Christmas lights conjure up special childhood memories of tiptoeing through the house late at night, the only illumination coming from the twinkling lights on the Christmas tree. It’s peaceful. Beautiful. Mesmerising. Calming.

Untangling lights, checking bulbs and balancing precariously on a ladder to attach lights to gutters and fascias is likely to cause the slip of a few curse words and be the cause of some grumpy Grinch moments. But there is nothing quite like the awe and wonder that Christmas lights bring to thousands of spectators in the Bundaberg Region every year. 

Is it because it’s the one time of year that we give ourselves permission to slow down? Take it all in? Walk down the street? Talk to neighbours and strangers? Contemplate the year that was and what is to come? We make plans around the annual Christmas Lights drive. We arrange to meet other families to walk through new neighbourhoods. 

Christmas lights are starting to go up earlier and are taken down later, to allow more time for people to enjoy them. They are getting more elaborate. Shows. Mechanised moving decorations. Snow machines. Giant inflatables. Interactive light shows. Displays set to music. Homeowners in Santa and Grinch suits are starting to make nightly appearances to delight younger audiences.

The reasons for creating a light display are varied. Competition with a neighbour. Carrying on a family tradition. The insistence of a spouse and children. The desire not to be ‘The Grinch’ of the street. Community obligation to continue a light display that has become known and beloved by families that return year upon year to visit. 

It’s a collective project. Many houses decorated with lights, yet every house is different. Their own personality shining through. Classic. Themed. Gawdy. Bright, Rainbow. Done well, some are even elegant. There is something for everyone to enjoy, as conversation turns to which house is the best in the street, ‘we might try that next year’ and why Scrooge couldn’t even put up one string of lights. 
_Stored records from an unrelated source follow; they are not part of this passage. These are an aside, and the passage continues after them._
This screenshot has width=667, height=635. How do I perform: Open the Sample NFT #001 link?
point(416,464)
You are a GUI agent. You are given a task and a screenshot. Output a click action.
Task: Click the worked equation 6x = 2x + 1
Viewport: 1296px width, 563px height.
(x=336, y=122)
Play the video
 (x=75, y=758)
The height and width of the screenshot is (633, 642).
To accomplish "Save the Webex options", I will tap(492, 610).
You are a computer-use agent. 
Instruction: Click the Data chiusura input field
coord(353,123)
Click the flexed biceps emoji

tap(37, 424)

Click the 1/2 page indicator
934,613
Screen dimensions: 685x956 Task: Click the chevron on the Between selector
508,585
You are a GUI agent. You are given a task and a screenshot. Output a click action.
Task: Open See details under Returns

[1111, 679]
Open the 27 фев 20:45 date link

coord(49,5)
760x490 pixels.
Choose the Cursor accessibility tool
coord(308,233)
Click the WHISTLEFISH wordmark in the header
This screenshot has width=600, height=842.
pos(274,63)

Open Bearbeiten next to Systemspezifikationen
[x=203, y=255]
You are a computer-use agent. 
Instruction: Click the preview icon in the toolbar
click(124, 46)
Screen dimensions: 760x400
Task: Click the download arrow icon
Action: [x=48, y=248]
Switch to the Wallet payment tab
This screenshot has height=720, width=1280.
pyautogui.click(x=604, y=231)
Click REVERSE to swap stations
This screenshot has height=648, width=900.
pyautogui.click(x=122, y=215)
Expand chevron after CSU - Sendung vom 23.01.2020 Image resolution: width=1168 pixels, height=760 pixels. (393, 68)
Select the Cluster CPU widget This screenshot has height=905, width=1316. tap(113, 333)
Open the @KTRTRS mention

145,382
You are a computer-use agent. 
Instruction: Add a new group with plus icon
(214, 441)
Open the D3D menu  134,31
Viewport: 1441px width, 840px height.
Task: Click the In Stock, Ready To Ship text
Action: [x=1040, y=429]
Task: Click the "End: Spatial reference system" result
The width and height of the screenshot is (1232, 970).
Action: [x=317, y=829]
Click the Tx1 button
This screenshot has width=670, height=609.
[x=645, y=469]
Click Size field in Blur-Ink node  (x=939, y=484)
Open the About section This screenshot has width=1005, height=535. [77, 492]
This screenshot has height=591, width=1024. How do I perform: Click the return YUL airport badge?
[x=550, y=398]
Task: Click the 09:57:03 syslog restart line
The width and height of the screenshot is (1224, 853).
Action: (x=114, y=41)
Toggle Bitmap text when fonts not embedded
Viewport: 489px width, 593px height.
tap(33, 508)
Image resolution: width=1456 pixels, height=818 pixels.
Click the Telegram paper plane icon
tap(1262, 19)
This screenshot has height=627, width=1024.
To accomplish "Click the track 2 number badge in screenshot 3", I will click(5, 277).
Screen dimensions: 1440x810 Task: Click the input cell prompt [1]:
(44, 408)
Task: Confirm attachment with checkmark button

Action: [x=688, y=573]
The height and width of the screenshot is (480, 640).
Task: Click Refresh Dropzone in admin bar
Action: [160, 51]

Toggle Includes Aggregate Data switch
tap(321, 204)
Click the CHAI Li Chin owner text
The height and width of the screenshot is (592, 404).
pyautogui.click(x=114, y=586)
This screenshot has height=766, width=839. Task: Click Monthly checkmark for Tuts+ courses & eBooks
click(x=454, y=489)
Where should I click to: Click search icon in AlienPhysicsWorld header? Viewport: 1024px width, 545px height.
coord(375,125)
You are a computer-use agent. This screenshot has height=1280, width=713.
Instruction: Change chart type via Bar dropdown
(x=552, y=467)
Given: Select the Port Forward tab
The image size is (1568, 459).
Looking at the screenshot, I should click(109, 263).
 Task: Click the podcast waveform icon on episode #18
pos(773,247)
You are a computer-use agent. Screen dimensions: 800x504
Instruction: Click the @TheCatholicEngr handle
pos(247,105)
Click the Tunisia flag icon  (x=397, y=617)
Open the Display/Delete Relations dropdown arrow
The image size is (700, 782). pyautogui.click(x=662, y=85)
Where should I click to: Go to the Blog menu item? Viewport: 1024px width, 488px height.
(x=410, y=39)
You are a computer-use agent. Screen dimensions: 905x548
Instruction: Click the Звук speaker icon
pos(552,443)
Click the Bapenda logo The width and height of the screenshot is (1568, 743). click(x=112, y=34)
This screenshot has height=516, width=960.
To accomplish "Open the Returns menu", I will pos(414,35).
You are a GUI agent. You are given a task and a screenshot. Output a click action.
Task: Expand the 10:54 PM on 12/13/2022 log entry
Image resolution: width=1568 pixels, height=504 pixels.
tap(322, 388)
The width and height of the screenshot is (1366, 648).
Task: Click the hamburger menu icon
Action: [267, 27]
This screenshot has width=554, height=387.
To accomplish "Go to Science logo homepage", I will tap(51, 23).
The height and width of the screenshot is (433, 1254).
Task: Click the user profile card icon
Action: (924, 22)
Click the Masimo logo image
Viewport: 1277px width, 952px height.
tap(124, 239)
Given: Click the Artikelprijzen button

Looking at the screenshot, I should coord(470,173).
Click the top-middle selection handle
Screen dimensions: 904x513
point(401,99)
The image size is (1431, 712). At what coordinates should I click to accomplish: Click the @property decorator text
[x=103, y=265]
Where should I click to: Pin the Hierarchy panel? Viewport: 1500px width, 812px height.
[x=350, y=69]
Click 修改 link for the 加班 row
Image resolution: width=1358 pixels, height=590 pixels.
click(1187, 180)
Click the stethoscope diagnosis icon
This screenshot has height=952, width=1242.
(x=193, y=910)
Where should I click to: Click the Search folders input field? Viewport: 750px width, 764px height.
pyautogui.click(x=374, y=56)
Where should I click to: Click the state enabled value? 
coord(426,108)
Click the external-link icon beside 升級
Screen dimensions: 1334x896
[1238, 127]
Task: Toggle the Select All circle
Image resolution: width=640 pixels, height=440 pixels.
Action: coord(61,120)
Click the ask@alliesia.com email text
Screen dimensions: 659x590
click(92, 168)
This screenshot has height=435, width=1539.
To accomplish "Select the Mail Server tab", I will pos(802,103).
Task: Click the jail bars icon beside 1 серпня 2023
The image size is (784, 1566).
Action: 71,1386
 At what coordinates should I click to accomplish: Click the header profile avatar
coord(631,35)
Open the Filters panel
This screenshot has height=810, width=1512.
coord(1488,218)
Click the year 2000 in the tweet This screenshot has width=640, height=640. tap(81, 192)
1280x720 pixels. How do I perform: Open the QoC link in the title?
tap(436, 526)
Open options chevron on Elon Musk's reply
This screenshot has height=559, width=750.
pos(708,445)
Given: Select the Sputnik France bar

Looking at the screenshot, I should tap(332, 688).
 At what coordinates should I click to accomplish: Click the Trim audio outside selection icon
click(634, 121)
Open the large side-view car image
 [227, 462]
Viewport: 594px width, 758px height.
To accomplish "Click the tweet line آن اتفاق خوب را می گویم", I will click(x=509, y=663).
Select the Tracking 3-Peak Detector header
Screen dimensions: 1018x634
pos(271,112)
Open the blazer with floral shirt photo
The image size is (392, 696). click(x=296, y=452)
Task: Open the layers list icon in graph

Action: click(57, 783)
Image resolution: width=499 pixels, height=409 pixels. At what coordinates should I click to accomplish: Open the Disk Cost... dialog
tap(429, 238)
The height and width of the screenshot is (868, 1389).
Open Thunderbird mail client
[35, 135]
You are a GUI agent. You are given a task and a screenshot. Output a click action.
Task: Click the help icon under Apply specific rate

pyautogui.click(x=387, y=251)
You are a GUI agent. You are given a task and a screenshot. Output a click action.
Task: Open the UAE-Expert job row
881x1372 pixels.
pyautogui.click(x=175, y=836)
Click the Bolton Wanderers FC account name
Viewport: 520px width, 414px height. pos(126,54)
Christmas lights are the epitome of what the holiday season represents. Coming together and sharing something simply for the joy it brings others. 

It’s Tradition

Lights were used in Scandinavian countries to illuminate the street during the dark winter solstice, long before they became synonymous with Christmas. Inside, candles began making their way onto trees to shine light on ornaments, no doubt a hazardous practice.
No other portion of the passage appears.